Subject: Re: workqueue(9), per-CPU queues [was: Re: soc zfs: taskqueue / workqueue]
To: None <rmind@NetBSD.org>
From: Andrew Doran <ad@netbsd.org>
List: tech-kern
Date: 07/11/2007 13:51:45
On Wed, Jul 11, 2007 at 02:54:58PM +0900, YAMAMOTO Takashi wrote:

> > I have modified workqueue(9) interface to have per-CPU queues and threads,
> > when a WQ_PERCPU flag is used - as intended by design. Here is a patch:
> > http://www.netbsd.org/~rmind/workqueue-2.diff
> > Comments?
> > 
> > -- 
> > Best regards,
> > Mindaugas
> > www.NetBSD.org
> 
> - thanks for taking a look at it.
> 
> - i'm not happy with iterating a list on each enqueue operations.
>   probably it's ok for now, but, at least, please make it a function
>   rather than having two copies.
> 
> 	static struct workqueue_queue *
> 	workqueue_queue_lookup(struct workqueue *, struct cpu_info *);
> 
>   for long term, probably it's useful to have "dense" cpuid which can be
>   used as an array index.
> 
> - use-after-free in workqueue_finiqueue.
> 
> - why s/kmem_alloc/kmem_zalloc/ ?
> 
> - why removed the check of kmem_alloc failure?
>   iirc, at least currently, it can fail.
> 
> - i doubt if it's worth to have a pool for workqueue_queue.

- Agreed on all of the above, but I would personally like to see us get this
  right the first time and that means having the "indexing cpu id". If items
  are being enqueued thousands of times a second the loop is too expensive.
  I think the ID could be assigned in mi_cpu_attach().

- I'd prefer the kthreads named ("%s/%d", wq->wq_name, ci->ci_cpuid)

- If the cpu is not specified, and the workqueue has a thread per-CPU, the
  item should by default go onto the local CPU's workqueue.

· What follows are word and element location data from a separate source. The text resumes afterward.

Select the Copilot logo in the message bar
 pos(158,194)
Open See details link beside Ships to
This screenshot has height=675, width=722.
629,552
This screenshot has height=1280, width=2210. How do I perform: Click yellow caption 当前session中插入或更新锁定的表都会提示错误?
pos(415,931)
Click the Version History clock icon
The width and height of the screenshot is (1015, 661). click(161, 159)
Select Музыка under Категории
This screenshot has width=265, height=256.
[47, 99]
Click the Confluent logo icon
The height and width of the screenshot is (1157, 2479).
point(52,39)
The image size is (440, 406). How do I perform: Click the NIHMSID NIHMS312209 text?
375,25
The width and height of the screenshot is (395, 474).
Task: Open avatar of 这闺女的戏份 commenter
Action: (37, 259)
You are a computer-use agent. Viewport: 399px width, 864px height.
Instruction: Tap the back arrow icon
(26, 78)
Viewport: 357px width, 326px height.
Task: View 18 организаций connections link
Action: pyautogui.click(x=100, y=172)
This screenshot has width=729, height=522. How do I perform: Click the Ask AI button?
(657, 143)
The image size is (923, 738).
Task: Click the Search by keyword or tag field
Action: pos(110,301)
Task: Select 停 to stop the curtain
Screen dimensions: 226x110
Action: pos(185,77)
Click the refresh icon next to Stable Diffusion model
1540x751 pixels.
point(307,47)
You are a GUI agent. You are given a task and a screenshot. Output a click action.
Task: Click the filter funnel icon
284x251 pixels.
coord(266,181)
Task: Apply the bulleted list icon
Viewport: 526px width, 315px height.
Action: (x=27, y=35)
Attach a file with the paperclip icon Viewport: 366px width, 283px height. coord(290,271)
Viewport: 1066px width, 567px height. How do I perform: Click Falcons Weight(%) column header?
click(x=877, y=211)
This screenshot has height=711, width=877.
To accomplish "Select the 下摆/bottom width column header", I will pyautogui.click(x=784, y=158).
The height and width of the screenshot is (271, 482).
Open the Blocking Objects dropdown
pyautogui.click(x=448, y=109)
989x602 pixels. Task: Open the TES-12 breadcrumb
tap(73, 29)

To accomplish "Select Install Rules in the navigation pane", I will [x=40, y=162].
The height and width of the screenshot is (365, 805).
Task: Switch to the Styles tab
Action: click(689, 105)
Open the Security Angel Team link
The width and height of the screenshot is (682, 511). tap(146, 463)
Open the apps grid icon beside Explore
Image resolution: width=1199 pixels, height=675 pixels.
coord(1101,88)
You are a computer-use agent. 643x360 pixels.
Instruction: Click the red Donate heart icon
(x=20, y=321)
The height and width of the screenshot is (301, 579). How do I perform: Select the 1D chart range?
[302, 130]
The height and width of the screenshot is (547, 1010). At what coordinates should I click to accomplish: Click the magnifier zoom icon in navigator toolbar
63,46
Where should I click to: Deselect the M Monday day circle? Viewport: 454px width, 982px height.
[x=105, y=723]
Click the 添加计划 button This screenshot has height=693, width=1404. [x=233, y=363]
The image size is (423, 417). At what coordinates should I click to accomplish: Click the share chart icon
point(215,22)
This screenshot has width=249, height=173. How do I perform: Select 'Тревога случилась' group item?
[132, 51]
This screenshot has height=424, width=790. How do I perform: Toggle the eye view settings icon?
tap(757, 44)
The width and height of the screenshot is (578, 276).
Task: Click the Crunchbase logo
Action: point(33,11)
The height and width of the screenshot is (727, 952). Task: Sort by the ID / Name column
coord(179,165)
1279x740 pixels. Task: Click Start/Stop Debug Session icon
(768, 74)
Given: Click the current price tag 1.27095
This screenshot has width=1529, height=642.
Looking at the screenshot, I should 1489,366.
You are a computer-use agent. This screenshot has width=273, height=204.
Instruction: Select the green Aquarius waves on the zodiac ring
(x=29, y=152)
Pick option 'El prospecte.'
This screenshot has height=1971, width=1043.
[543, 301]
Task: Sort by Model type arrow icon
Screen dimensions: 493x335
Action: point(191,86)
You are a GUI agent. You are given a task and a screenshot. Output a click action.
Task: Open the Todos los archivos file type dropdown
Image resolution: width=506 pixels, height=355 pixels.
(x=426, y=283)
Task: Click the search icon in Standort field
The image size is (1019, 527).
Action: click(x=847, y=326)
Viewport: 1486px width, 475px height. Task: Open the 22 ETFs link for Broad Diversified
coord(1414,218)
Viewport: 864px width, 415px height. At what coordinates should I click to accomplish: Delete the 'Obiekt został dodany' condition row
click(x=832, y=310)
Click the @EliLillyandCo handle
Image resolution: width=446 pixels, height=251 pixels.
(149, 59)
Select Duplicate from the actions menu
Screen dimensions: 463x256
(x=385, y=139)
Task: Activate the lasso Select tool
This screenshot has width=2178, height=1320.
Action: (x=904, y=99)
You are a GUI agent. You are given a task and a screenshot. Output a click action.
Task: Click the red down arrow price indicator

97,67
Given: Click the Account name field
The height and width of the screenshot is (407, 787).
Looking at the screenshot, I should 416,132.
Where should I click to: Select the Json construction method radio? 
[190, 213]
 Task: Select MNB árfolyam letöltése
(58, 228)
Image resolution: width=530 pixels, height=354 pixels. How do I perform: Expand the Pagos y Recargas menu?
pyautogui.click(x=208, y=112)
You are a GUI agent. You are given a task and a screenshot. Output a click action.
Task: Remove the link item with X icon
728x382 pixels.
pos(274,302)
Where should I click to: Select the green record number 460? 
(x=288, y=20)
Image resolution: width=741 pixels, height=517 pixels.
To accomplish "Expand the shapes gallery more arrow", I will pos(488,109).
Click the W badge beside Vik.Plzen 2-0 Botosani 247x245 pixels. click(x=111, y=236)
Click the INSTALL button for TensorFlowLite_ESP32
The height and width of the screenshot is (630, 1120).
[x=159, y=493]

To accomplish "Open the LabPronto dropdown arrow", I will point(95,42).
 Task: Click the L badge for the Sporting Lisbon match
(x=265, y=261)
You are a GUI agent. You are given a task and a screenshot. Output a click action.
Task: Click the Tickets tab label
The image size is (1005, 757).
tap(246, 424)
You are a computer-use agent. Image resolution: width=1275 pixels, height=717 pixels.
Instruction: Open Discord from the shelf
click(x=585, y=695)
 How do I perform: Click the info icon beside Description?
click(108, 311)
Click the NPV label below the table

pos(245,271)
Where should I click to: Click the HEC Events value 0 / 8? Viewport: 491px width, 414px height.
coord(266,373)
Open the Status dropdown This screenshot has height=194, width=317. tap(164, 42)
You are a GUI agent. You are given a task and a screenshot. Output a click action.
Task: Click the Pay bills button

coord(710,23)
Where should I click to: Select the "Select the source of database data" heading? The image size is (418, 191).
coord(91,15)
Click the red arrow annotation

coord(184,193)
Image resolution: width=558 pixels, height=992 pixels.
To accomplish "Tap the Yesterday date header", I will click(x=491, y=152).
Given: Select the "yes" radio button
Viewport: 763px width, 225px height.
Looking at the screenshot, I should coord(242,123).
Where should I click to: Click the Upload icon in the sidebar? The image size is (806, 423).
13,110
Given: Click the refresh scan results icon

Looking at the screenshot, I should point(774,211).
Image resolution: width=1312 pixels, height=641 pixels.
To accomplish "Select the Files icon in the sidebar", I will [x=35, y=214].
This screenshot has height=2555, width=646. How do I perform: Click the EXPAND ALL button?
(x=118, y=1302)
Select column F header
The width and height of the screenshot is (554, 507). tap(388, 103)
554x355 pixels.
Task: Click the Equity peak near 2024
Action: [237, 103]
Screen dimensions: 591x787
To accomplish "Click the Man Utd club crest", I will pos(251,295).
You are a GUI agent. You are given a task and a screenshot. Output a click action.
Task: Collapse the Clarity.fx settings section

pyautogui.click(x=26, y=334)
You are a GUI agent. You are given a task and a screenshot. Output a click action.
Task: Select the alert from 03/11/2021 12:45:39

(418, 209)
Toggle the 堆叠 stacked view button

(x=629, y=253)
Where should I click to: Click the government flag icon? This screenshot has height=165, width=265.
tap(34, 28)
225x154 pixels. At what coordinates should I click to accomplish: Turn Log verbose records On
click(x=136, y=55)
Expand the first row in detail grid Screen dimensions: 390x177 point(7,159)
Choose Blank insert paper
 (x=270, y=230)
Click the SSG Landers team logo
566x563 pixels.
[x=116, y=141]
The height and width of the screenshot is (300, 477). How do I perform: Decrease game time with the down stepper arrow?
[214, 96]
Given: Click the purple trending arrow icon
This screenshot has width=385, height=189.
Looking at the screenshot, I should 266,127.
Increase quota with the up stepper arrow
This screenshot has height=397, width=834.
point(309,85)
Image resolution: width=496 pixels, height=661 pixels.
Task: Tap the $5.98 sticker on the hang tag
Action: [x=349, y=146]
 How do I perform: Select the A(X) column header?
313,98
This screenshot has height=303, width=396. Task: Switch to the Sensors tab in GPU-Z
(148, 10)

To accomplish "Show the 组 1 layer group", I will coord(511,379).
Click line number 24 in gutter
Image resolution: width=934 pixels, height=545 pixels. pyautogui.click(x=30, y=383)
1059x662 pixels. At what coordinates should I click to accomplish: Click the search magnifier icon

If you are to use an index, it probably means dynamically allocating and
sizing struct workqueue. For the maximum benefit, you could also include the
workqueue_queues in that block, and ensure that each one is aligned on a
64-byte boundary. With the lock and queue structures in each workqueue_queue
they are fairly cache-intensive items. Ensuring each is in its own line can
reduce cache ping-ping between CPUs.

Andrew